▼▼▼
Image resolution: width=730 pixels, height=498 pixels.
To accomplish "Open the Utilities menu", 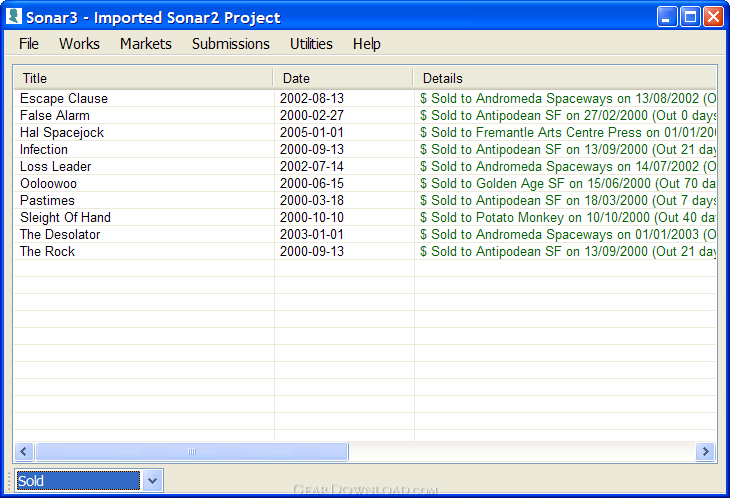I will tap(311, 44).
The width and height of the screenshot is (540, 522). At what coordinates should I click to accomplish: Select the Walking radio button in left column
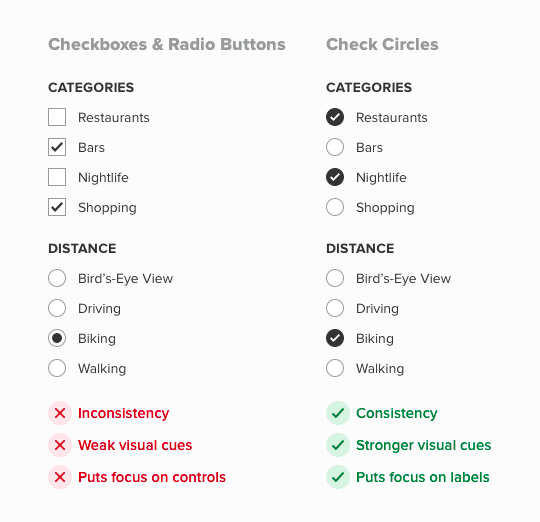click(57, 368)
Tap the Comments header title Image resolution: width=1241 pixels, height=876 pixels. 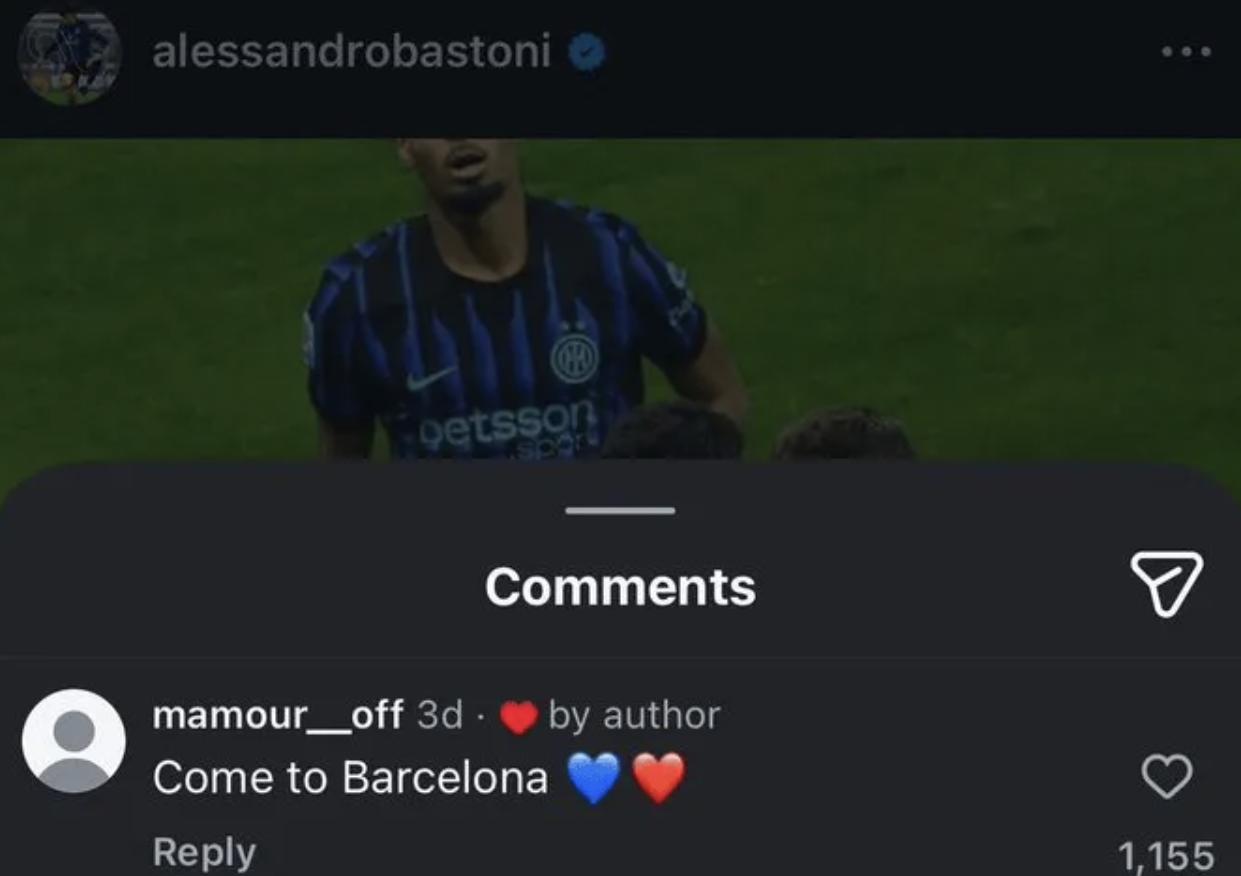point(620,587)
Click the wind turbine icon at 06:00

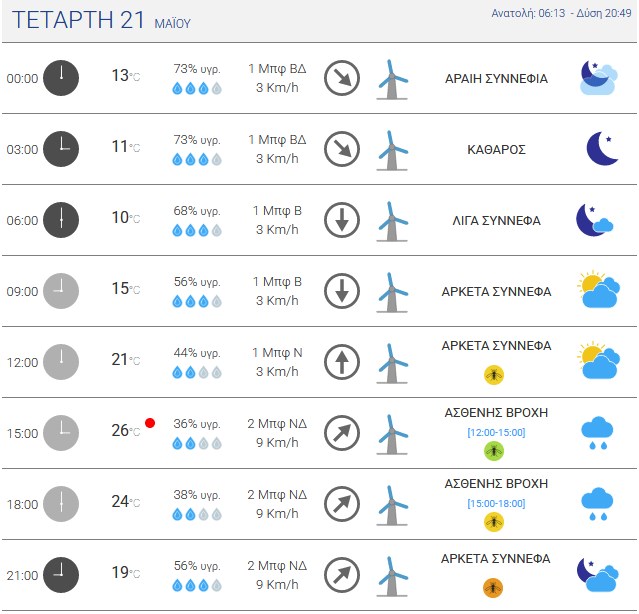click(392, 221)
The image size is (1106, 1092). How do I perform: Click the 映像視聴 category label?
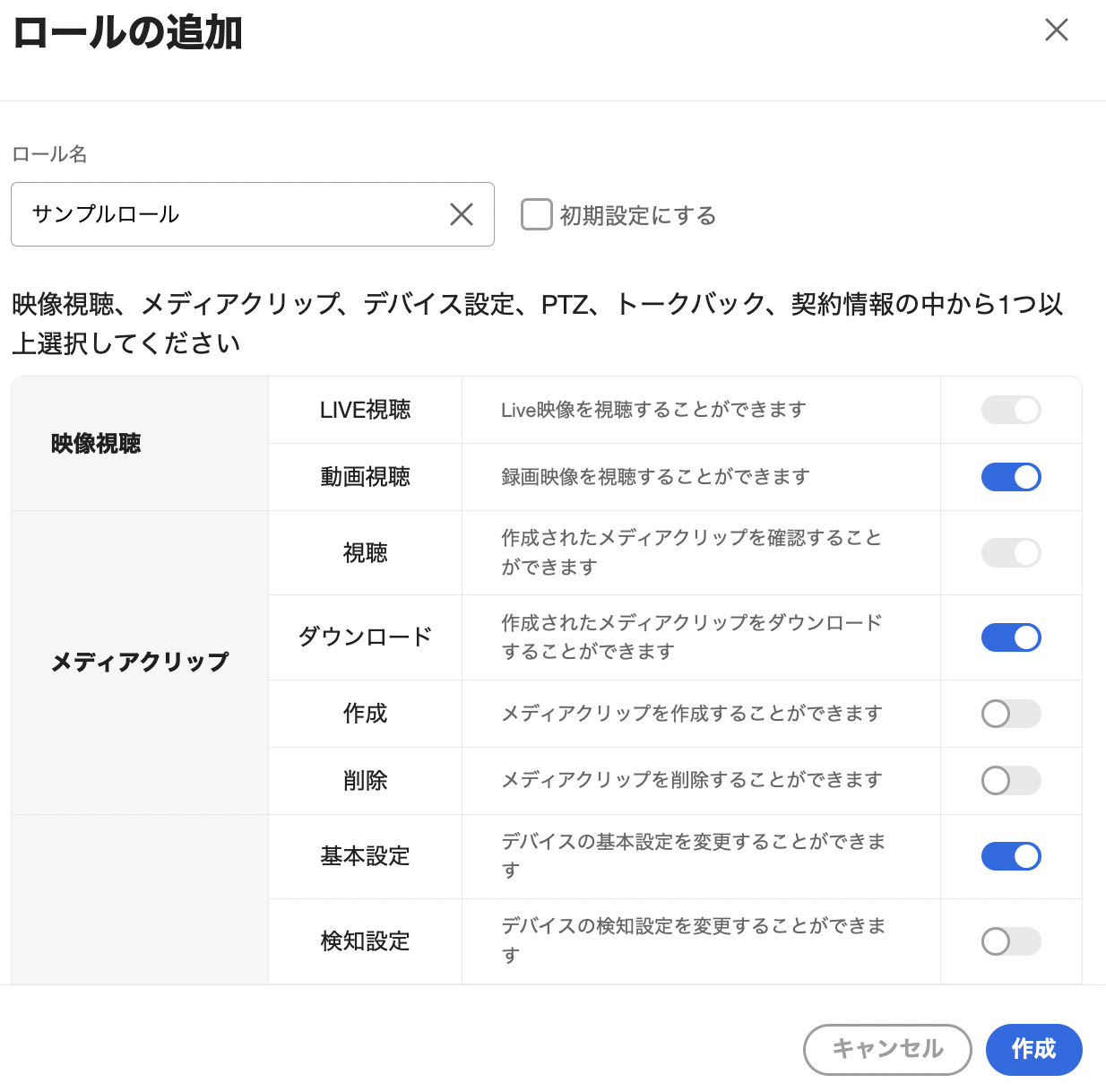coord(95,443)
▲▲▲
▼▼▼
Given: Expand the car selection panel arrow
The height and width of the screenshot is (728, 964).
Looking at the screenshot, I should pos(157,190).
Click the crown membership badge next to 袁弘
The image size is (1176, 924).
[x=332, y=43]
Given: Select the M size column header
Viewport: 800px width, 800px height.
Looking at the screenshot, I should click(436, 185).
▲▲▲
▼▼▼
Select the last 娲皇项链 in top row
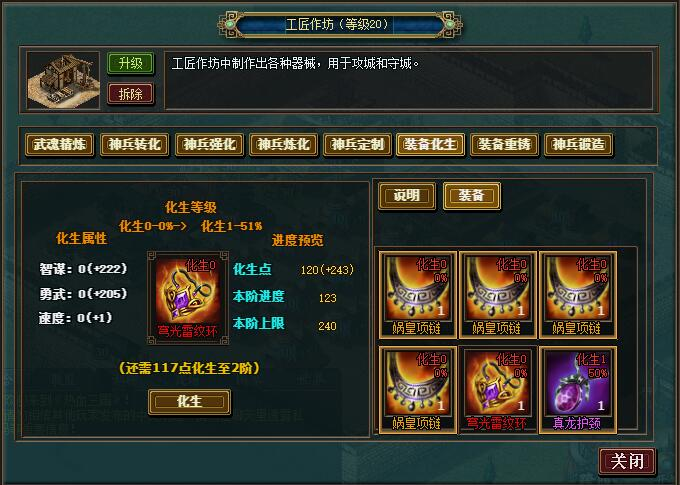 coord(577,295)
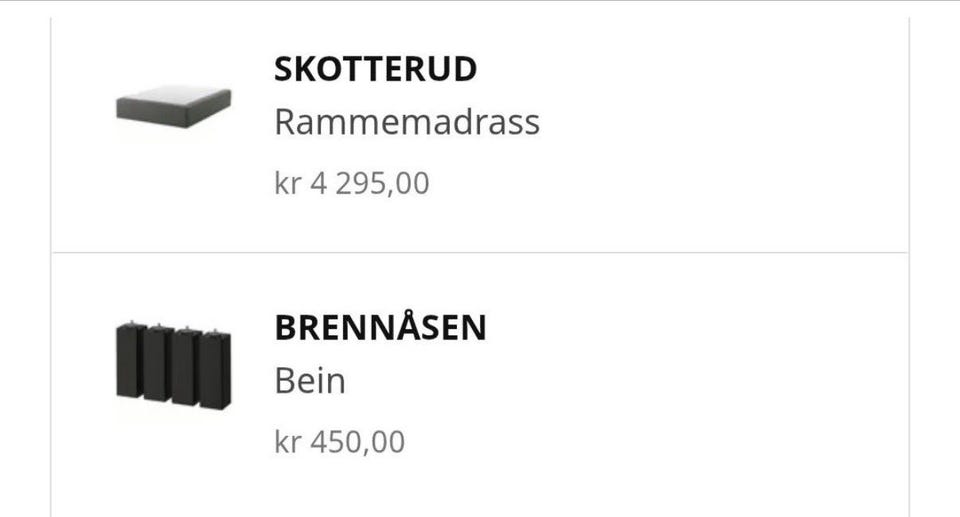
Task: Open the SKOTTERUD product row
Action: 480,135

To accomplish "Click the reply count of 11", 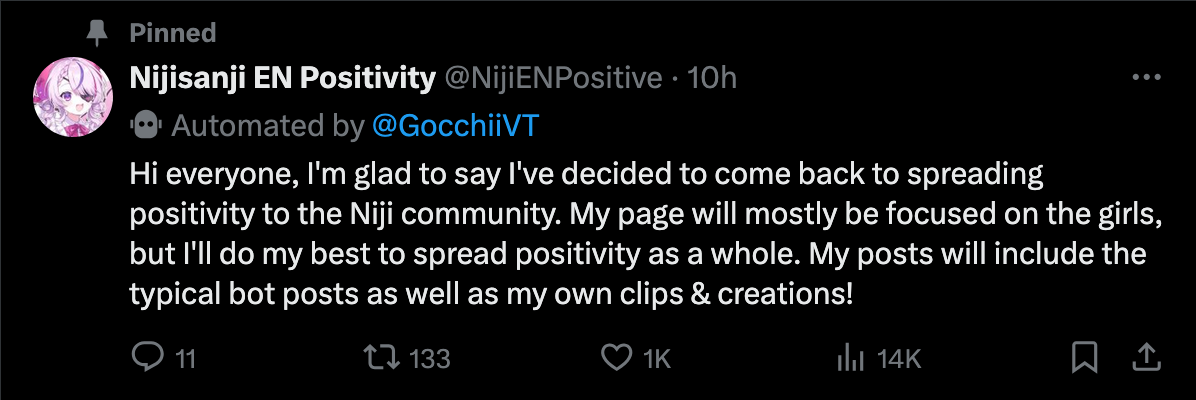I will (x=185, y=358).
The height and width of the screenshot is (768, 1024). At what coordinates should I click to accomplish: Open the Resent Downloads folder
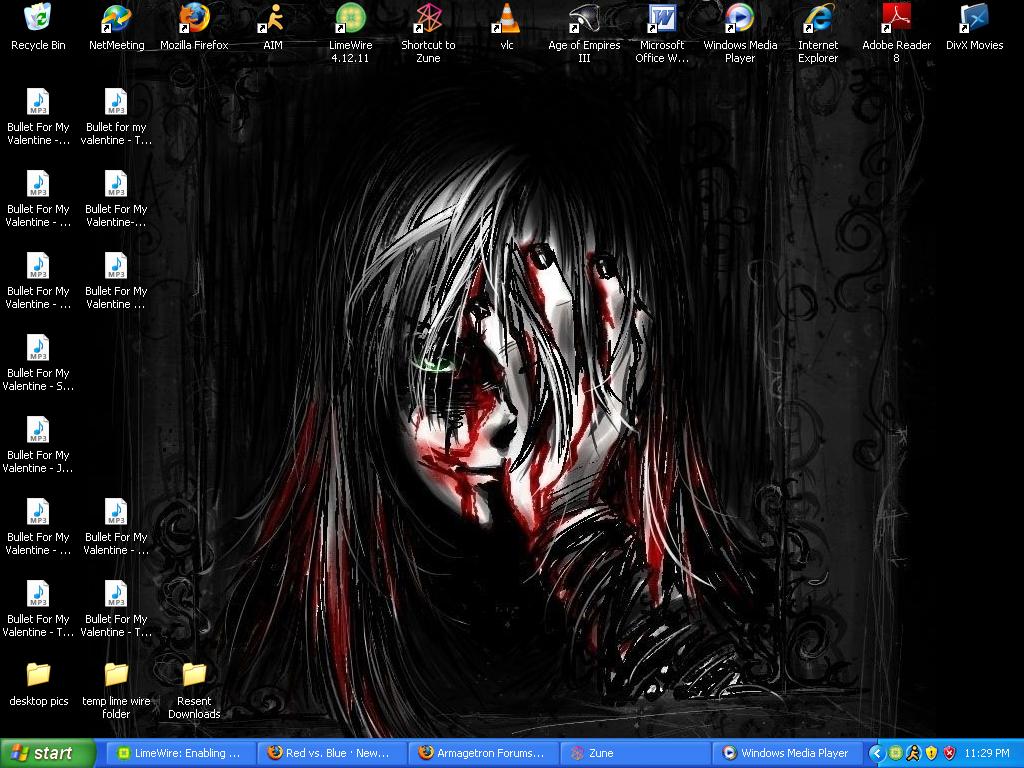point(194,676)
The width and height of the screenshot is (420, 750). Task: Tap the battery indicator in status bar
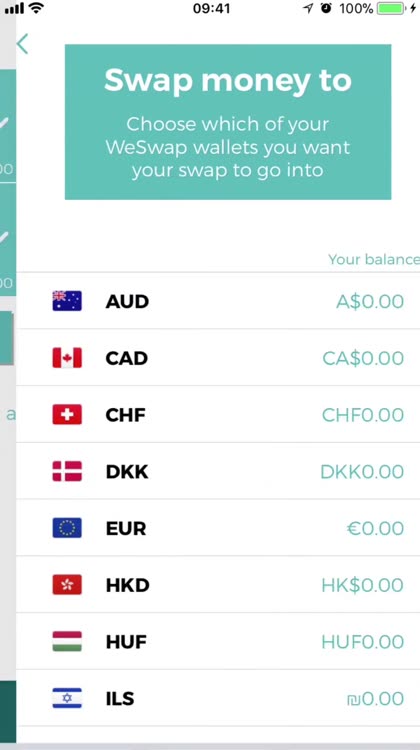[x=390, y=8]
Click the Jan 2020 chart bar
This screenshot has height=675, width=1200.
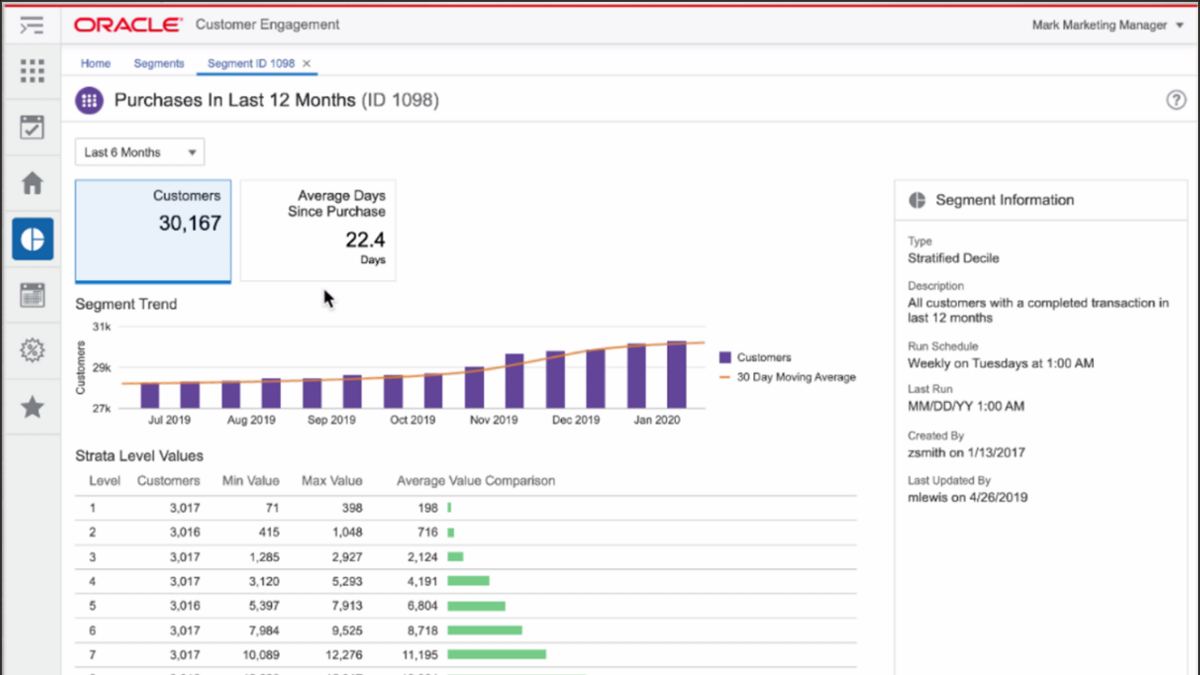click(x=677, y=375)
▲▲▲
**Activity**
From the entries, report every line in which the string "Given" occurs.

**Finished task**
Given: Expand the car selection panel arrow
Given: Select the M size column header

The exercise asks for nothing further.